Principle:Dagster io Dagster External Compute Orchestration
| Field | Value |
|---|---|
| Principle Name | External Compute Orchestration |
| Category | Data Orchestration |
| Domains | Data_Engineering, Serverless, GPU_Computing |
| Repository | dagster-io/dagster |
Overview
Strategy for orchestrating computation in external processes (serverless functions, GPU workers, containers) while maintaining asset metadata reporting back to Dagster.
Description
External compute orchestration allows Dagster to launch and monitor computations running outside the Dagster process. The Dagster Pipes protocol enables external processes to report asset materializations, metadata, and logs back to Dagster. This is essential for GPU workloads (Modal, SageMaker), containerized jobs (Docker, K8s), and serverless functions (AWS Lambda) where the compute environment is separate from Dagster's orchestrator.
The protocol defines a two-way communication channel:
- The orchestrator (Dagster) launches the external process and passes context (asset keys, partition keys, extras) via a context injector.
- The external process receives context, performs computation, and reports results (materializations, metadata, logs) back via a message reader.
- The transport layer (stdout, file, cloud storage) carries messages between the two sides, decoupling them from needing direct network connectivity.
Usage
Use when computation must run in an external environment (GPU clusters, serverless platforms, containers) but you need the results tracked in Dagster's asset graph with proper metadata, lineage, and observability. Common scenarios include:
- GPU workloads -- Machine learning training or inference on Modal, SageMaker, or dedicated GPU servers
- Containerized jobs -- Docker or Kubernetes jobs that run in isolated environments
- Serverless functions -- AWS Lambda, Google Cloud Functions, or Azure Functions triggered by Dagster
- Legacy systems -- Existing scripts or processes that cannot be modified to import Dagster directly
Theoretical Basis
Pipes implements the remote procedure call (RPC) pattern adapted for data orchestration. The protocol defines a message format (materialization events, metadata, logs) that flows from the external process back to Dagster through a transport layer (stdout, file, cloud storage). This decouples the execution environment from the orchestration plane, following the sidecar pattern common in microservices architectures.

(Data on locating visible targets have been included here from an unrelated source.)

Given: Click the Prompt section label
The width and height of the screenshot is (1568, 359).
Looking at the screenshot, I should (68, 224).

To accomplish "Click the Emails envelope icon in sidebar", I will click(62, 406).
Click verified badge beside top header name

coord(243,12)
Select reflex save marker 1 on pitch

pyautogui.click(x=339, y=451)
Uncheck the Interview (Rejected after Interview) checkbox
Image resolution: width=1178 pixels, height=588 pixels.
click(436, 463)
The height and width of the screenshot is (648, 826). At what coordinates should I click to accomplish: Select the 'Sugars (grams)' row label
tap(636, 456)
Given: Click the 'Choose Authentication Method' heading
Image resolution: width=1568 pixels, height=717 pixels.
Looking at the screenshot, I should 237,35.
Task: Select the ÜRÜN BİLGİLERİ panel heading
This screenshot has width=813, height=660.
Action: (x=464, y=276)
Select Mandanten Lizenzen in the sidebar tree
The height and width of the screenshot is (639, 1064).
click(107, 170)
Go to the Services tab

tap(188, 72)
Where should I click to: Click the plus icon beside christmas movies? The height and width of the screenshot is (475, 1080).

Key theoretical properties:
- Separation of concerns -- The orchestration plane (scheduling, dependency management, observability) is decoupled from the execution plane (compute, data processing).
- Transport agnosticism -- The protocol is independent of the transport mechanism, allowing communication over stdout, files, S3, or any custom channel.
- Minimal external dependency -- The external process only needs the lightweight
dagster-pipespackage, not the full Dagster framework.